No, learn a new word nearly daily. I use old saws my parents used since my earliest memory. It wasn't until I was much older I thought on them and it hit me they were idioms her grandparent's used and both of them were children during the Civil War. Then, they made more sense.

One of them she used when referring to things moving rapidly was "like Grant went through Richmond". My g'grandmother was from Richmond, Virginia. I can imagine what it looked like when Grant went through it.

Another old phrase was something so messy it looked like a flicker's nest. Well, now that I am a birdwatcher, I know what a flicker's nest looks like. The floor of their cavity is filled with wood chips and sawdust.

A less delicate expression from these hills is that something is so grimy it looks like a coalie's backside, only the three letter word starting with A is used, instead of backside.

Or if you cook up a huge meal you've made enough for Coxey's Army.

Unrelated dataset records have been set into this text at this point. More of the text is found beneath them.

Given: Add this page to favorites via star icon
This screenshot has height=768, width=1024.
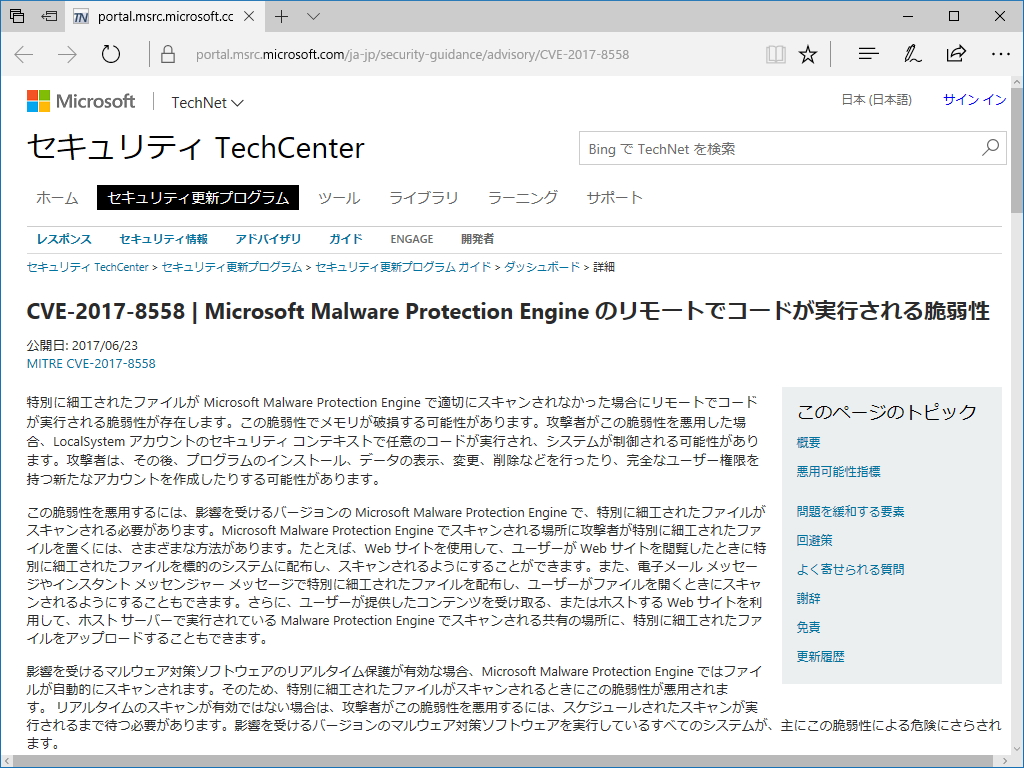Looking at the screenshot, I should (x=807, y=54).
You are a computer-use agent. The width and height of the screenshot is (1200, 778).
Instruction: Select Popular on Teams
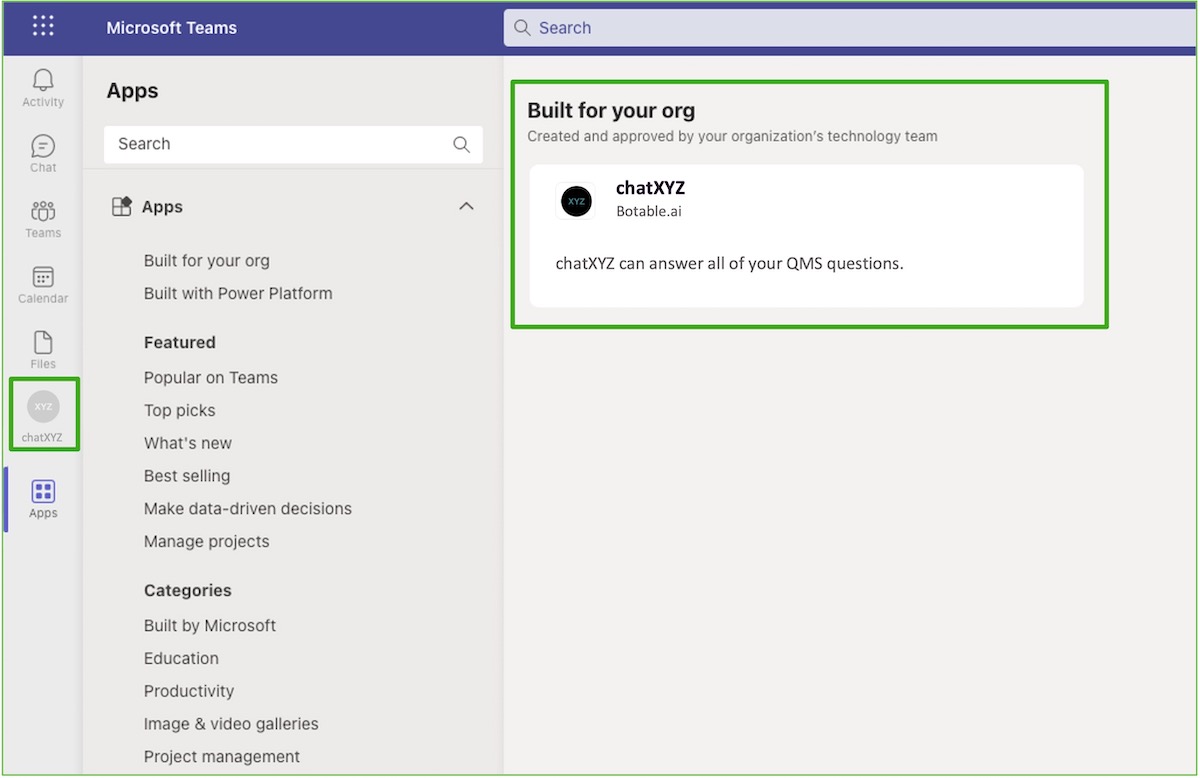tap(211, 378)
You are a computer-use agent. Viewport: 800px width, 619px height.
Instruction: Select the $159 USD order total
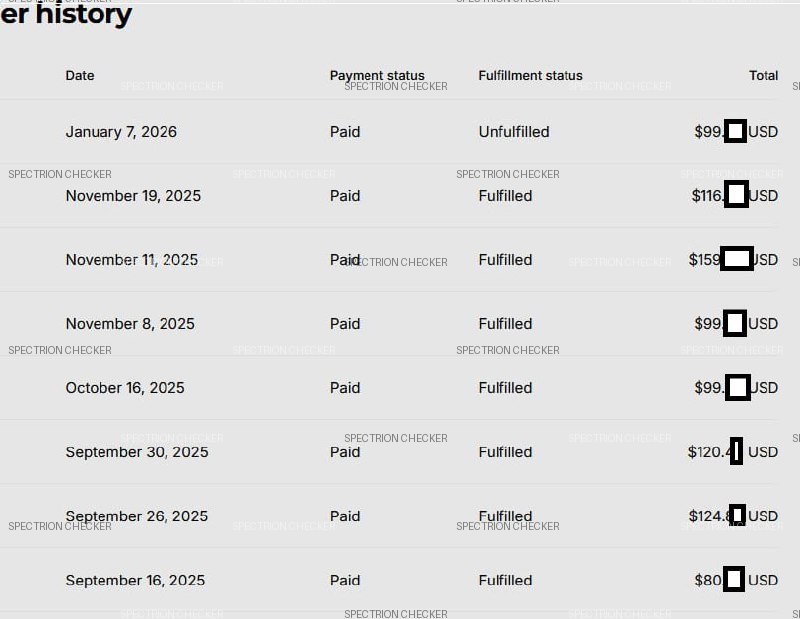[x=733, y=260]
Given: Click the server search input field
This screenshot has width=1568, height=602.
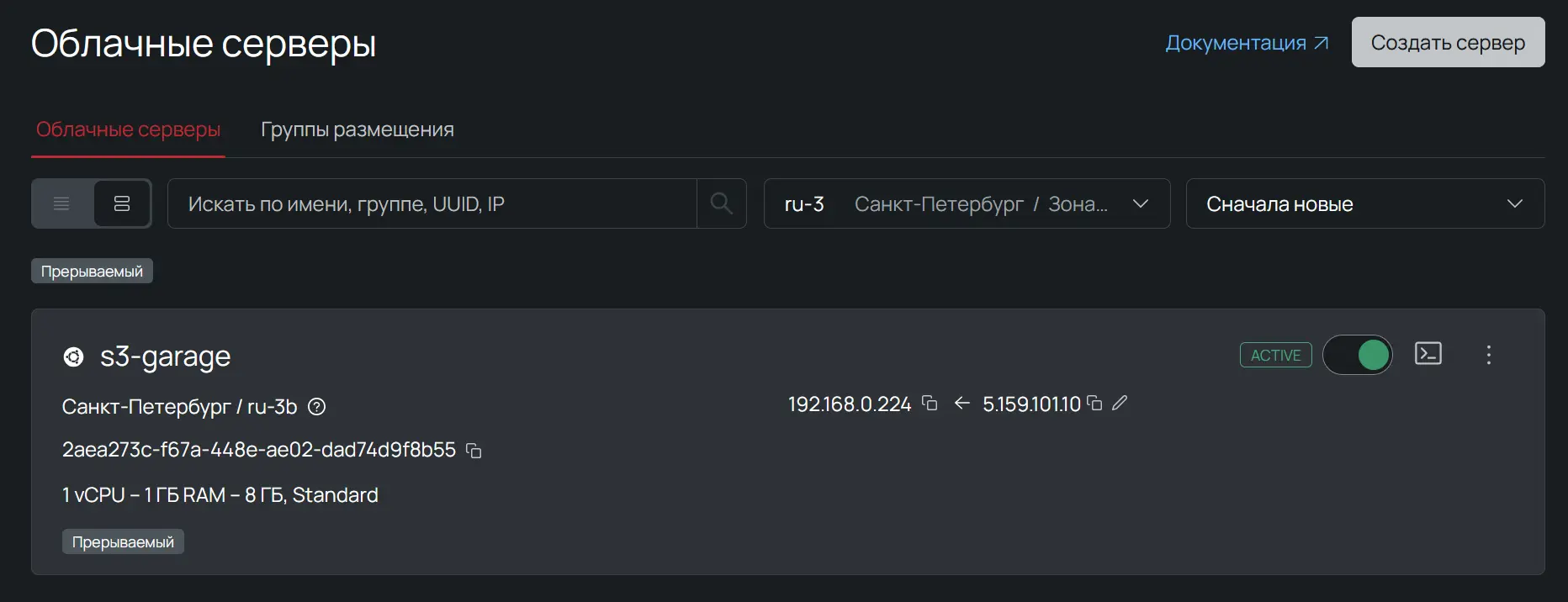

I got a history lesson looking that one up. They were a group men who marched to the nation's capitol to bring attention to fiscal crises of 1893 and a demand that the governement intervene with job creation. Grover Cleveland refused and Coxey was arrested for trespassing on public property when they set up camp.

We hear a lot about the depression of the 1930s but it wasn't until I started researching Coxey had I ever heard of the crises in the 1890s. Failed banks, double digit unemployment as busisnesses failed, foreclosures. Uhm........everything old is new again.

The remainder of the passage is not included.